Shareholders’ support helps Singapore Air beat pandemic

 

Bloomberg

The day after Wuhan went into a lockdown in January 2020, Singapore Airlines Ltd Chief Executive Officer Goh Choon Phong called a crisis meeting at Airline House, the company’s massive, factory-like headquarters at the end of Changi Airport’s runways. The question to be answered: How bad is this going to be?
Within weeks, as China locked down more cities to try to stop the novel coronavirus spreading and nations began to shut their borders, a chilling reality emerged.
Goh and other executives realised that if they didn’t take drastic action fast, the airline that Singapore spent seven decades building into one of the world’s largest and most respected international carriers could go out of business.
“At that point, absolutely we were serious about it,” Goh said in an interview.
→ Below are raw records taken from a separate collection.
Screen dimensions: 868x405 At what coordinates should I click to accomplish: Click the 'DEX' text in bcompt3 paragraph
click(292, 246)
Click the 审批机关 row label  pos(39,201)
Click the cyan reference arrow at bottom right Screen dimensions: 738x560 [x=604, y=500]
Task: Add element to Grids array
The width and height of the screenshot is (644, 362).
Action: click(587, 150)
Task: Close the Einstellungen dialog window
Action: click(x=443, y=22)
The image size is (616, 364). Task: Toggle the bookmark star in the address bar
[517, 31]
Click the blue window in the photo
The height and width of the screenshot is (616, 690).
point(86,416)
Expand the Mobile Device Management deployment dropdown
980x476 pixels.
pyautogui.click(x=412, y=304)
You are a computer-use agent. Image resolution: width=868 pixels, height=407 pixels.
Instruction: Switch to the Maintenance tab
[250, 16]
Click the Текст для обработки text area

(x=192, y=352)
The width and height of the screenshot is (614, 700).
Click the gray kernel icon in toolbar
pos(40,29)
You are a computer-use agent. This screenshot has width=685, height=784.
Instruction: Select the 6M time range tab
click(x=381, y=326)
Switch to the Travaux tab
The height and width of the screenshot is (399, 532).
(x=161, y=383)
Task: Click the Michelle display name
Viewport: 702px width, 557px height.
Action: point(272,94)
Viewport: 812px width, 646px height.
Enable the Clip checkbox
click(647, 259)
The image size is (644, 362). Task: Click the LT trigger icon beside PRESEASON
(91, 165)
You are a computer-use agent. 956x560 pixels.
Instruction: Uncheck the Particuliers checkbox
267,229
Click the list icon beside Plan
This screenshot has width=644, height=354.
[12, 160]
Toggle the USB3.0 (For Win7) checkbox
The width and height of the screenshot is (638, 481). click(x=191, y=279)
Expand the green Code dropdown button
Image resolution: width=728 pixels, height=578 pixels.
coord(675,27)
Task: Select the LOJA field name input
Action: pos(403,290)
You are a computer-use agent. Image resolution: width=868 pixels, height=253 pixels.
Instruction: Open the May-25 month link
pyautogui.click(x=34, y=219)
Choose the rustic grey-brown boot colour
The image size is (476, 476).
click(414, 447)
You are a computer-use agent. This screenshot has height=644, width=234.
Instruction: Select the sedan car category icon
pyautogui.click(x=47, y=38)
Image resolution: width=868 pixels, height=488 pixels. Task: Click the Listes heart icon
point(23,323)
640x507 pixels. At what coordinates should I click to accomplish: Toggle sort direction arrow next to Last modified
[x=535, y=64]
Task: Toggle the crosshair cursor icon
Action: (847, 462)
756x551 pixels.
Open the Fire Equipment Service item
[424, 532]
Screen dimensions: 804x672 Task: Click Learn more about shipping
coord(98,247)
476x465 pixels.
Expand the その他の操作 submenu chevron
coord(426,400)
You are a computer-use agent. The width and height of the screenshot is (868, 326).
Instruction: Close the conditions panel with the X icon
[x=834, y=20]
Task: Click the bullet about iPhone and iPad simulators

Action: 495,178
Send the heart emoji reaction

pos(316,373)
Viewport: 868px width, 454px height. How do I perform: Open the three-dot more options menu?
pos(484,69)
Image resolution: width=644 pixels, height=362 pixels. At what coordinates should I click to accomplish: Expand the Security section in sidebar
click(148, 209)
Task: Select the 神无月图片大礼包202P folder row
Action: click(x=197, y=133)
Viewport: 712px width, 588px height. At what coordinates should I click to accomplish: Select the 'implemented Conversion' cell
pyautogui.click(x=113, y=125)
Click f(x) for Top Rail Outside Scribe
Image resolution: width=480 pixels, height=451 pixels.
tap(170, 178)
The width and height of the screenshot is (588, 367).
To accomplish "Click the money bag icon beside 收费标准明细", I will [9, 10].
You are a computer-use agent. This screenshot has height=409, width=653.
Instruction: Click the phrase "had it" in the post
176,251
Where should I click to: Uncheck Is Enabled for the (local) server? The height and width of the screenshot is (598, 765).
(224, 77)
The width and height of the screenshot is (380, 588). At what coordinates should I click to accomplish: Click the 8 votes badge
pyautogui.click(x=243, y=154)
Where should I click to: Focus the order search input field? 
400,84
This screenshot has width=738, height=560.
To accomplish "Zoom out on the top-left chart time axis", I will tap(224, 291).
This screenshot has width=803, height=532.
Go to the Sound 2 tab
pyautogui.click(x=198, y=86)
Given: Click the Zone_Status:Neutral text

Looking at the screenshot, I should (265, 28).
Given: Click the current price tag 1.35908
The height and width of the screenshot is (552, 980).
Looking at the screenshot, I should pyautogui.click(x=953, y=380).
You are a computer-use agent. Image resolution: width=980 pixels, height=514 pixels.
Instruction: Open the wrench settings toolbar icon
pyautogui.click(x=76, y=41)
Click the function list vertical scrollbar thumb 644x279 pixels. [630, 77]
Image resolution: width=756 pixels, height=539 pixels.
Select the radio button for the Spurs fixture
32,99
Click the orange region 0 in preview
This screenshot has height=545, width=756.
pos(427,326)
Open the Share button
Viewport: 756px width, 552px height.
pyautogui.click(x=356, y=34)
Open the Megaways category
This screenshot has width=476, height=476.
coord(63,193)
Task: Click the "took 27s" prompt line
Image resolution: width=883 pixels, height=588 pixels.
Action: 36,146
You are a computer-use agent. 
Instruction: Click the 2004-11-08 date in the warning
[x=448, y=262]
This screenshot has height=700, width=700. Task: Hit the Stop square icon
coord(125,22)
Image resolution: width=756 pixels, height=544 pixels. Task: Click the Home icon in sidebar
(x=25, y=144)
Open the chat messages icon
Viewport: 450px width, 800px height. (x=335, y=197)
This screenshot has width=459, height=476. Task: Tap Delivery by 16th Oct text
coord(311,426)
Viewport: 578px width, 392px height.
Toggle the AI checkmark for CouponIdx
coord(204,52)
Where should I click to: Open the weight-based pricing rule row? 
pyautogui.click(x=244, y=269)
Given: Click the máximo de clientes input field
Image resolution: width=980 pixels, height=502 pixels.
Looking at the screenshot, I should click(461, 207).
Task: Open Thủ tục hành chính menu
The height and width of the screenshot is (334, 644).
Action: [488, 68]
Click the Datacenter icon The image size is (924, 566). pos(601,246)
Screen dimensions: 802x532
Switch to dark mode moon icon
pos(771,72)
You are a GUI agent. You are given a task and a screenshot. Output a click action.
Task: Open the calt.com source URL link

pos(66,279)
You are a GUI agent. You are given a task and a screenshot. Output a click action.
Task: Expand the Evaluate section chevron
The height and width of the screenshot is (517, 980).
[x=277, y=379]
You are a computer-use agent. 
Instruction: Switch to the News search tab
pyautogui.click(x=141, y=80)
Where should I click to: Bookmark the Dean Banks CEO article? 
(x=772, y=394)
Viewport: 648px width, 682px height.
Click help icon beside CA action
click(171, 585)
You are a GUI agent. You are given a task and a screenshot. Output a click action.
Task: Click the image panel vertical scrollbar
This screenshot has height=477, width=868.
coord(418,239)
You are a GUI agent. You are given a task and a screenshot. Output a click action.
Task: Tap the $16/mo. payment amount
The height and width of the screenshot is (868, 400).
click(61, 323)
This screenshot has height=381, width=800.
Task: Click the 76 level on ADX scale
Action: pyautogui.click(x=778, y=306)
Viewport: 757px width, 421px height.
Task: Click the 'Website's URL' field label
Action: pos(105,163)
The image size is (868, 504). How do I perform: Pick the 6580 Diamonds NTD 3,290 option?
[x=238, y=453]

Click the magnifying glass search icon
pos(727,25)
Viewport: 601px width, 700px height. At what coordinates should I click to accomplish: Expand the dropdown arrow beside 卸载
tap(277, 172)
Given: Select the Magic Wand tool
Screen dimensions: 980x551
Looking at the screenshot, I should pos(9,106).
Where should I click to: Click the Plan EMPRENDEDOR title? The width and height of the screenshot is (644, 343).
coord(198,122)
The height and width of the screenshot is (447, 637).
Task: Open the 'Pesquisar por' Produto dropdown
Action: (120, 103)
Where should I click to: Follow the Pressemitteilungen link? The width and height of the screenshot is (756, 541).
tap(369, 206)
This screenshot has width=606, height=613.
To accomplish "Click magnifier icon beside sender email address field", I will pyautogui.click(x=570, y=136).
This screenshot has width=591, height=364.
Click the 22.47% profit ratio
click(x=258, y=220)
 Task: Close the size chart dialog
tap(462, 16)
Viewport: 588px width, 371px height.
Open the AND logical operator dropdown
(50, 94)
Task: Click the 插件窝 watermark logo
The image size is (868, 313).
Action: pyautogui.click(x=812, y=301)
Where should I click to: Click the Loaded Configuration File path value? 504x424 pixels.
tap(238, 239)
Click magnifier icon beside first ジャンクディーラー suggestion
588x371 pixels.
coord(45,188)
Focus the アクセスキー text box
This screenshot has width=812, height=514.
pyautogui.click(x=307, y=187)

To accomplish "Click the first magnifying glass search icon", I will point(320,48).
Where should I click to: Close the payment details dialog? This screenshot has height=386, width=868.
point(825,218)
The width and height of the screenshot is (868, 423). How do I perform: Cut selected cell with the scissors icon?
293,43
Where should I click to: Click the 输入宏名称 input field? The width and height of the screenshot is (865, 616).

The company could not take for granted that it would be bailed out, he said.
What emerged over those tense weeks of meetings, while airlines around the world filed for bankruptcy or sought state help to stay alive, was a new strategy at Singapore’s flag-carrier — one that not only allowed the airline to weather the pandemic, but would set it up to capitalise on the weakened state of its competitors once travel began to rebound.
Consistently voted one of the world’s top three airlines for the past decade, the company could only wait for the pandemic to run its course.
Unlike rivals such as Qantas Airways, or Delta Air Lines, Singapore Airlines has no domestic market.
By April 2020, it was operating at just 3% of pre-Covid capacity. Persuading investors to put up money for a business that was burning through as much as $291 million a month, was the key to survival, according to Lee Lik Hsin, executive vice president of commercial operations.
“Stakeholders came in to support us very strongly,” Lee said. “They recognised the importance of Singapore Airlines to the Singapore hub and then to the Singapore economy as a whole.”
The willingness of retail and institutional investors to buy the shares and bonds was partly a testament to the airline’s status in the country. Support from state-owned investment firm Temasek Holdings Pte. was also crucial to the fundraising.
Singapore Airlines still faces headwinds from the tail of the pandemic and the war in Ukraine. By the end of September it will only be back to two-thirds of its pre-Covid capacity.